#### [TASK DIRECTIONS]
With pictures omitted, copy exactly every line from the one that contains "You are a GUI" to the end of the listing below.

—————

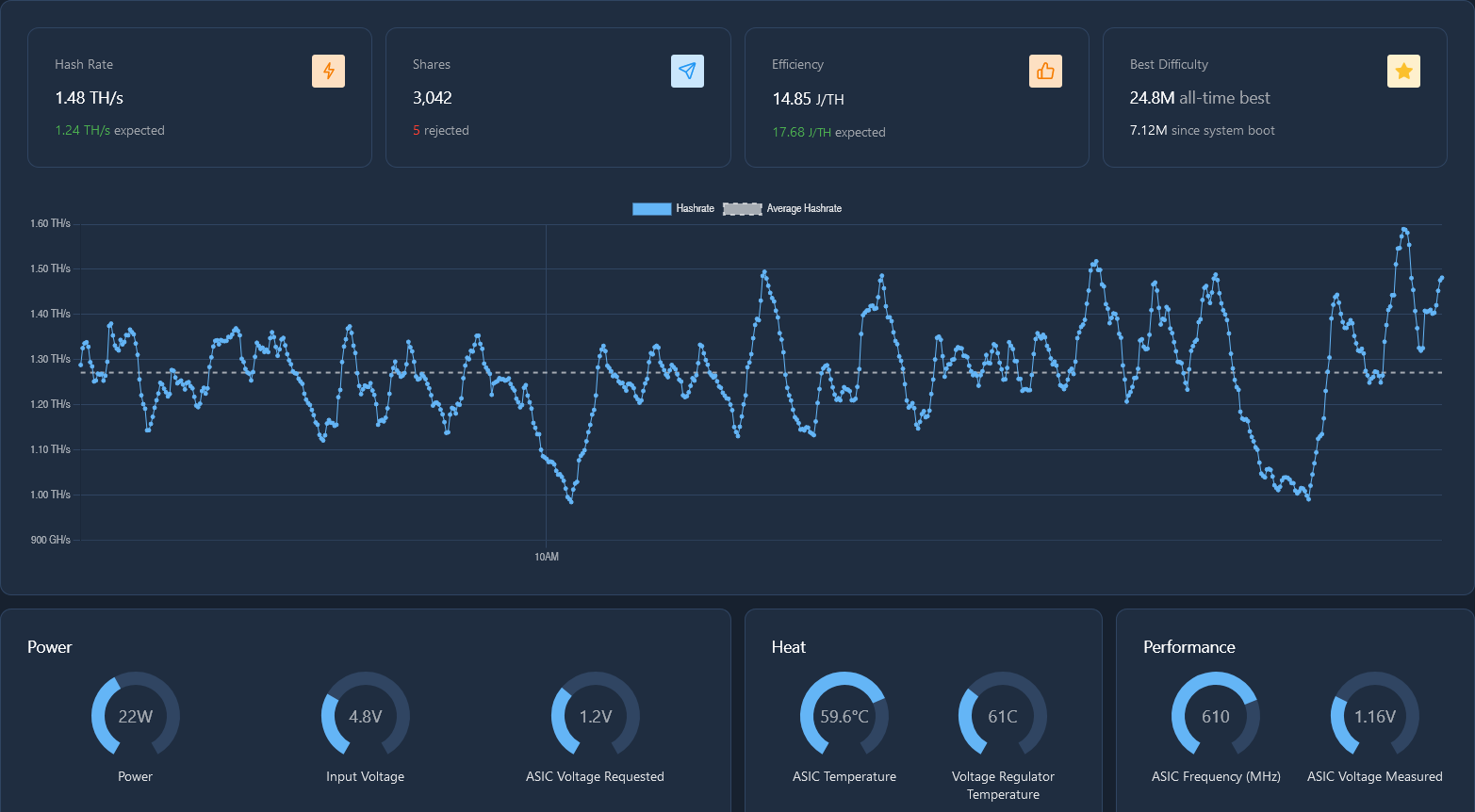Click the paper plane Shares icon
1475x812 pixels.
[687, 72]
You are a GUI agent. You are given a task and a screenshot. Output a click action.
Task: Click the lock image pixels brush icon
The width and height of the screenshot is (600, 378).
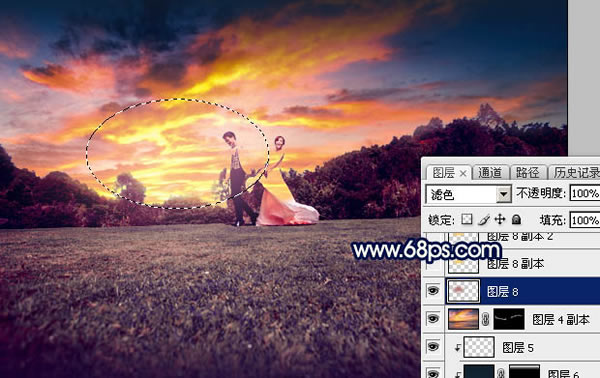coord(484,220)
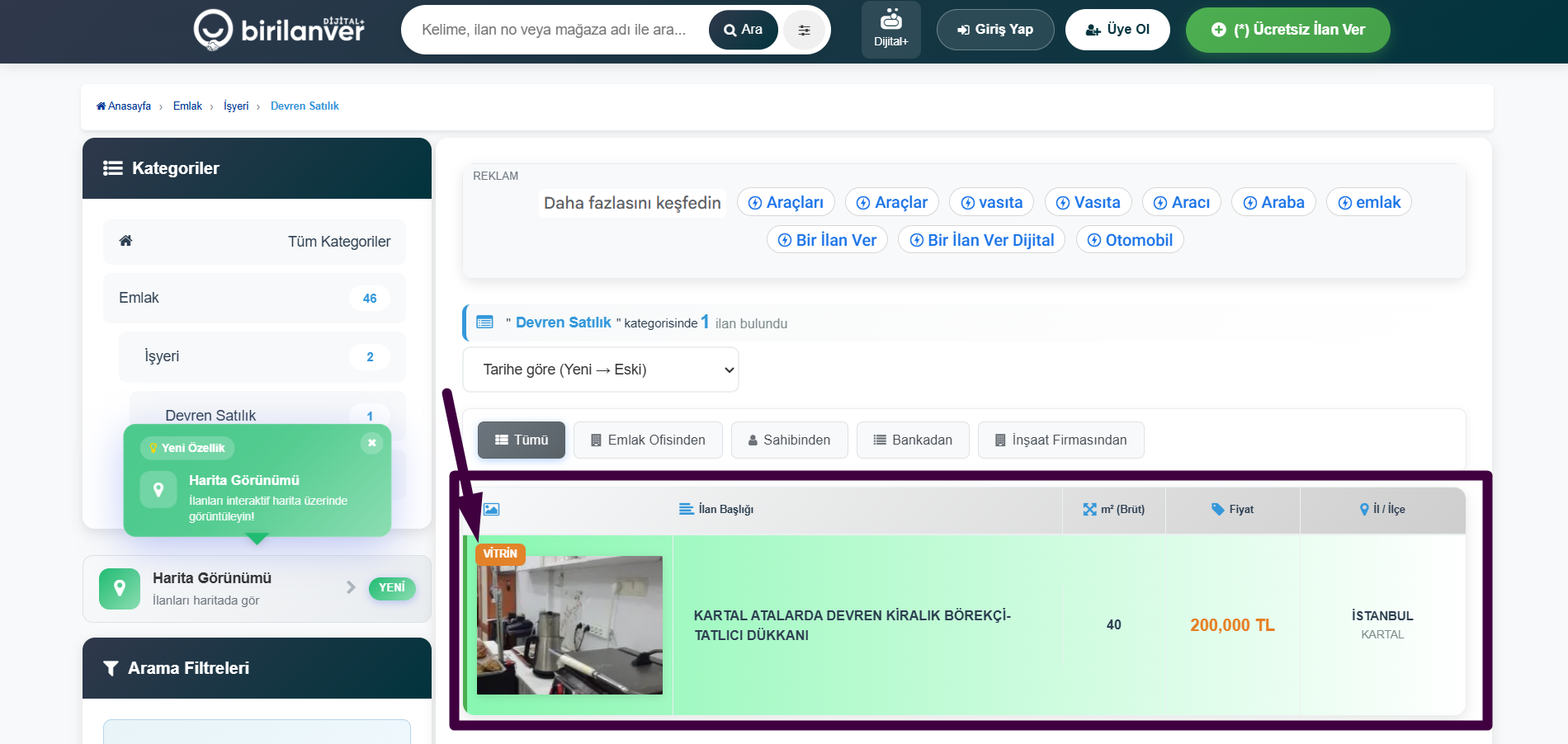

—————

#### [EXERCISE RESULT]
You are a GUI agent. You are given a task and a screenshot. Output a click action.
Task: Click the lock image pixels brush icon
The width and height of the screenshot is (600, 378).
coord(484,220)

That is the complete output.